• _Exercise objective_: Using the listing below, set down each line from the line containing "Đăng ký (311, 22)" through the line containing "По популярности (111, 263)", both ends included, exactly and with nothing added.

• _Excerpted records_:
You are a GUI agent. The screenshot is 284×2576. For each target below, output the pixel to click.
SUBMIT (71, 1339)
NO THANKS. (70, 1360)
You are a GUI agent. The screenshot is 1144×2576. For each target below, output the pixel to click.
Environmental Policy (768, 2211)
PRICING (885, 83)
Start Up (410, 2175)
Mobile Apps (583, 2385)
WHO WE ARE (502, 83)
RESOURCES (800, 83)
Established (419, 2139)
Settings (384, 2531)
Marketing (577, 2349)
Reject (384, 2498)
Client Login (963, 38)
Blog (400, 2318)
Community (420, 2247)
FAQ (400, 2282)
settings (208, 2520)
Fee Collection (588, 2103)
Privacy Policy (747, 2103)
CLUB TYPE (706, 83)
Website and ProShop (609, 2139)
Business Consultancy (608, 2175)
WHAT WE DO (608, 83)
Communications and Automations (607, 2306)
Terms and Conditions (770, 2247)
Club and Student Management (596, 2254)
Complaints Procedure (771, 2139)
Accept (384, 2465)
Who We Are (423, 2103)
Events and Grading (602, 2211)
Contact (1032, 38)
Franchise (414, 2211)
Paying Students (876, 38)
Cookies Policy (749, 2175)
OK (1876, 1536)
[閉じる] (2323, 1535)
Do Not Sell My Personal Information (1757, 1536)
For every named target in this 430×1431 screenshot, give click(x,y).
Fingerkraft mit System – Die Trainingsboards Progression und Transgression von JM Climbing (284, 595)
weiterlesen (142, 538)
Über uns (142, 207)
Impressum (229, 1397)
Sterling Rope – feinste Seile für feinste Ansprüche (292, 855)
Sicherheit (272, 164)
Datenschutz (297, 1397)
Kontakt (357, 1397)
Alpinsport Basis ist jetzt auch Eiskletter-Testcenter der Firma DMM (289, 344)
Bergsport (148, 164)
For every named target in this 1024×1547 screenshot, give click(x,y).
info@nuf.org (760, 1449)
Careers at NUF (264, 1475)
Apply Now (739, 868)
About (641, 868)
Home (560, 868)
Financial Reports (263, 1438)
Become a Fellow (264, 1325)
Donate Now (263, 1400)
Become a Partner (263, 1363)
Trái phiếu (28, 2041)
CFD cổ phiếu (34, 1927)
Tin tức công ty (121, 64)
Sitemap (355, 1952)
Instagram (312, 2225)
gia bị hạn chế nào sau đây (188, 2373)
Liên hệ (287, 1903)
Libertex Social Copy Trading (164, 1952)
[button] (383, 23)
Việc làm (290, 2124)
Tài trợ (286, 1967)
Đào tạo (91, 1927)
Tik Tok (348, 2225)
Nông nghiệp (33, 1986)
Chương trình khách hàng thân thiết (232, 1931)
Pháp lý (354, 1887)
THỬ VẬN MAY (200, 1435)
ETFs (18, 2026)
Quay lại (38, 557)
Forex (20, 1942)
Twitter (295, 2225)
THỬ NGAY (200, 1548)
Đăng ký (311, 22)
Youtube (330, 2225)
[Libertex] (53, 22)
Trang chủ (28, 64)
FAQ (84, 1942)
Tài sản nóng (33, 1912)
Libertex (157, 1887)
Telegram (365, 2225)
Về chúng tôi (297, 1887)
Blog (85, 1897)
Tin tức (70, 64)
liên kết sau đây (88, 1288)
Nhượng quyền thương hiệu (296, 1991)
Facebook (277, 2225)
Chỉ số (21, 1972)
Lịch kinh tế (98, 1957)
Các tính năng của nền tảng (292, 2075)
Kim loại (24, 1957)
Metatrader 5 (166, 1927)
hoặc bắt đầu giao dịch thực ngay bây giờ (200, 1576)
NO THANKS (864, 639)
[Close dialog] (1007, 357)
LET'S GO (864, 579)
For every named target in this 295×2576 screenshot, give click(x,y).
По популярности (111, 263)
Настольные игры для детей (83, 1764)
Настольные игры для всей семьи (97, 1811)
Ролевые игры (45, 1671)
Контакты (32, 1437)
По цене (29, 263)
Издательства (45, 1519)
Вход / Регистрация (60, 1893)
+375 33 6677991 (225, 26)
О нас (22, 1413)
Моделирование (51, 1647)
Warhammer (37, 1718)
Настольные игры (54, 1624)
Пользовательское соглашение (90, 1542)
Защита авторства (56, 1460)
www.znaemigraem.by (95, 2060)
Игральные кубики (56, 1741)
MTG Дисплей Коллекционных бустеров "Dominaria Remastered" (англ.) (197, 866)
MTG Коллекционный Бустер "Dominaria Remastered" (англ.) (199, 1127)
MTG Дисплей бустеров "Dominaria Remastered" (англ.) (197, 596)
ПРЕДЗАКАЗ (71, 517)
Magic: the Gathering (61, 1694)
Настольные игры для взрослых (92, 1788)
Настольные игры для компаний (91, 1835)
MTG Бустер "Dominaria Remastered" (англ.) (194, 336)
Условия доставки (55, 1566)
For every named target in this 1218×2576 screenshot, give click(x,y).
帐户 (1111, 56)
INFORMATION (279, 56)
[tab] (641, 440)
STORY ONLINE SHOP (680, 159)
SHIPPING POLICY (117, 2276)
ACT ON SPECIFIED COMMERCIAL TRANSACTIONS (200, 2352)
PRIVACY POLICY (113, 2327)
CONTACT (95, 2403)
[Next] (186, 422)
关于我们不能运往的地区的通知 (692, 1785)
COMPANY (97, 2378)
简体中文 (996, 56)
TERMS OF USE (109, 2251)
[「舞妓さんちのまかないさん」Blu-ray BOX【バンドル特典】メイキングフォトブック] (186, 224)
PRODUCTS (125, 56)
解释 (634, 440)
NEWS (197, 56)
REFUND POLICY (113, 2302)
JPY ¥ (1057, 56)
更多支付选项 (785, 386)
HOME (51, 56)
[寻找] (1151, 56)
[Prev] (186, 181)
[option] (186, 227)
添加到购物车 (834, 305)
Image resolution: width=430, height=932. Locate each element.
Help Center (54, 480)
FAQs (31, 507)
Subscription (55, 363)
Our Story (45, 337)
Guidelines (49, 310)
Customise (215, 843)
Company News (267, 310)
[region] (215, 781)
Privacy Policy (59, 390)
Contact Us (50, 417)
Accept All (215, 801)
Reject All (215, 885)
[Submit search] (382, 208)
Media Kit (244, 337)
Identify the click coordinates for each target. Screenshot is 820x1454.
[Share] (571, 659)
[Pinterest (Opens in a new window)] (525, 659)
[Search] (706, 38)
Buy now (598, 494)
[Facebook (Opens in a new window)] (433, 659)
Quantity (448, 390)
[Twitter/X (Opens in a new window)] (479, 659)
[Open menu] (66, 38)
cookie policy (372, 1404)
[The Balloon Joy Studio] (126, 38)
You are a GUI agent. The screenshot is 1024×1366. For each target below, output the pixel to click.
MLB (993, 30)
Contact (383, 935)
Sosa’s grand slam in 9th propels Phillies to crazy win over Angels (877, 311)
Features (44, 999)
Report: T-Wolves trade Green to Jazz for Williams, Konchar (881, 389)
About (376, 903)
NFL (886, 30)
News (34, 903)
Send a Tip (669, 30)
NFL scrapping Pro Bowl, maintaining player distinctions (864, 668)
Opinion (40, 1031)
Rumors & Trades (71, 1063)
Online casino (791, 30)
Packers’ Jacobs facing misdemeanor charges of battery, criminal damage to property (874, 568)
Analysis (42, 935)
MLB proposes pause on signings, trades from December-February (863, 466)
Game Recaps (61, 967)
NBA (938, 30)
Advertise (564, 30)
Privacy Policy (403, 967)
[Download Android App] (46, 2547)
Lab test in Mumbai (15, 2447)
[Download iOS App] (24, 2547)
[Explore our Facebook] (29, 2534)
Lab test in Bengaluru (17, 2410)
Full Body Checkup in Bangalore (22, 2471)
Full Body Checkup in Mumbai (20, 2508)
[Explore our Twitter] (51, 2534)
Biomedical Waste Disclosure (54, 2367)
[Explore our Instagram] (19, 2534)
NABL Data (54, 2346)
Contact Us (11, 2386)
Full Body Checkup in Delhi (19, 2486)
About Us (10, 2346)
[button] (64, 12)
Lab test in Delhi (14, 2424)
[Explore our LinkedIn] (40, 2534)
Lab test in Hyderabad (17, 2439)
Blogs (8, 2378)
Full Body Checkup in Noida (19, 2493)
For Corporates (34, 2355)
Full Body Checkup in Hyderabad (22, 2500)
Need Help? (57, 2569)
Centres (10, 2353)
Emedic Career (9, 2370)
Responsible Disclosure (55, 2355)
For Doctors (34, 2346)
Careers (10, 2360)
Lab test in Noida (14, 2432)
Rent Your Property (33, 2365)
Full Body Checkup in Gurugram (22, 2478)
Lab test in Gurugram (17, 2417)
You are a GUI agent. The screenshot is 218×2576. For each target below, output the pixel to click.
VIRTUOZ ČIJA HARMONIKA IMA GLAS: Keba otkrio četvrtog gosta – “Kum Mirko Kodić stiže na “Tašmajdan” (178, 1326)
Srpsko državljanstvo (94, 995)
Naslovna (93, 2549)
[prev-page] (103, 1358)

• _Exercise solution_:
Đăng ký (311, 22)
Youtube (330, 2225)
[Libertex] (53, 22)
Trang chủ (28, 64)
FAQ (84, 1942)
Tài sản nóng (33, 1912)
Libertex (157, 1887)
Telegram (365, 2225)
Về chúng tôi (297, 1887)
Blog (85, 1897)
Tin tức (70, 64)
liên kết sau đây (88, 1288)
Nhượng quyền thương hiệu (296, 1991)
Facebook (277, 2225)
Chỉ số (21, 1972)
Lịch kinh tế (98, 1957)
Các tính năng của nền tảng (292, 2075)
Kim loại (24, 1957)
Metatrader 5 (166, 1927)
hoặc bắt đầu giao dịch thực ngay bây giờ (200, 1576)
NO THANKS (864, 639)
[Close dialog] (1007, 357)
LET'S GO (864, 579)
For every named target in this 295×2576 screenshot, give click(x,y).
По популярности (111, 263)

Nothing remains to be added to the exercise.